*** Opening of RECORDS SUPPLIED ***
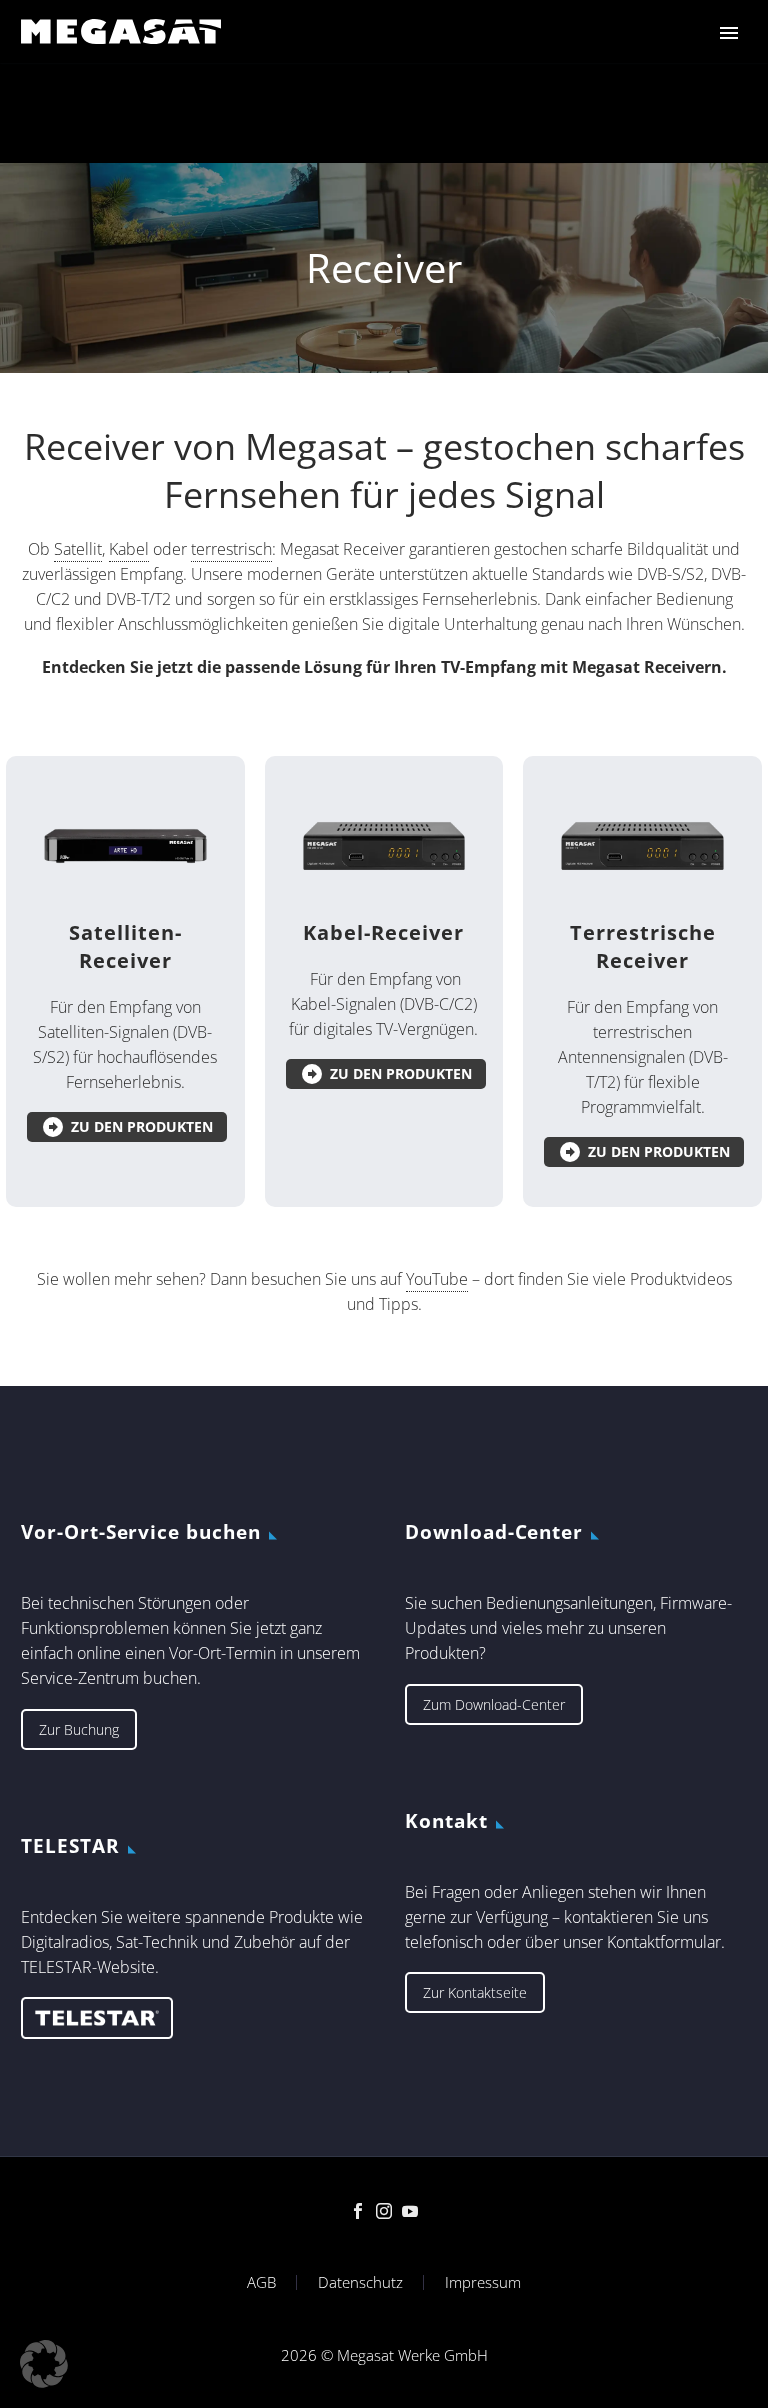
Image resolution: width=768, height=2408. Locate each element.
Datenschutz (360, 2282)
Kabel (129, 549)
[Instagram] (384, 2211)
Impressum (483, 2282)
*** Close of RECORDS SUPPLIED ***
== WHAT YOU SHOULD DO ==
A verbatim reproduction of each entry is expected, with every picture omitted.

== TASK RESULT ==
Image resolution: width=768, height=2408. Locate each element.
Datenschutz (360, 2282)
Kabel (129, 549)
[Instagram] (384, 2211)
Impressum (483, 2282)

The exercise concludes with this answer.